Do your clothes fit better without the added weight of a soul? How do you get blood stains out of a clown suit? While they’re not questions everyone has asked while sitting across the table from a banker, apparently, it’s what a lot of us are thinking.
J.P. Morgan was clearly out of touch with public perception of their brand when they launched their #AskJPM Twitter campaign. The idea was that for an hour, investment banker Jimmy Lee would answer questions in an online Twitter chat. Sounds innocuous enough, and for most brands it is, but if you are generally more hated than ebola, polio and cholera combined, then it’s likely best to avoid giving your haters a platform for amplification. #justsayin
Lesson: Know the way your company is perceived. Keep that in mind when creating marketing campaigns. Also, try not to add fuel to the fire of the greatest economic crisis of our time.
There was the sheer pants fiasco, then the flippant remarks about a domestic abuse charity, the misguided attempt at a shopping tote and the poorly timed Barbie joke. Founder Chip Wilson has made his share of foolish mistakes, many of his comments bridging on ignorant or even racist. What people likely remember the most, though, is Chip Wilson’s response to the sheer pants debacle.
Wilson made controversial remarks implying that the pants weren’t made for some women’s bodies. "Quite frankly, some women's bodies just actually don't work for it," he said. "It's really about the rubbing through the thighs, how much pressure is there." Because the pants and Lululemon’s clothes in general are meant to facilitate a healthy lifestyle, Wilson’s comments didn’t sit well with Lululemon’s (mostly female) customer base. About a month after this flub, Wilson stepped down from Lululemon. Now, can newly appointed CEO Laurent Potdevin repair relationships on the social front? We’re watching.
Lesson: If you have bad opinions and are the CEO of a company, don’t share them. Better yet, don’t have ignorant opinions.

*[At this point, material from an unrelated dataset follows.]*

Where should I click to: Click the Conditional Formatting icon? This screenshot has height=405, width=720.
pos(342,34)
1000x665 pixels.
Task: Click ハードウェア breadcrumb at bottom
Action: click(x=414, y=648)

Almost always, auto tweets are bad and painfully obvious. If you are a big company, it is better not to respond to all tweets than to respond to them all with an awkward, unmatched response. American Airlines learned this when their auto-tweeter got caught in some blundersome situations.
Lesson: Don’t be a robot.
What could cheer up Americans in the tense hours following the tragic Boston bombings more than...whole-grain cranberry scones? That must have been the reasoning behind the insensitive “In honor of Boston and New England, may we suggest: whole-grain raspberry scones” and “Boston, our hearts are with you. Here’s a bowl of breakfast energy we could all use to start today” tweets. Sentiment trumps advertising, and bombings trump granola. Every time, no exceptions.
Lesson: Don’t make light of a tragedy. If you’re not sure if your tweet is appropriate for the circumstances, it isn’t. AT&T learned this the hard way as well.
Social Media: The Great Equalizer
Consider what you are saying, who you are saying it to and who you are representing when you say it. Use a friendly voice on social media, not a dry, robotic company voice, and remember to be sensitive to local and current affairs.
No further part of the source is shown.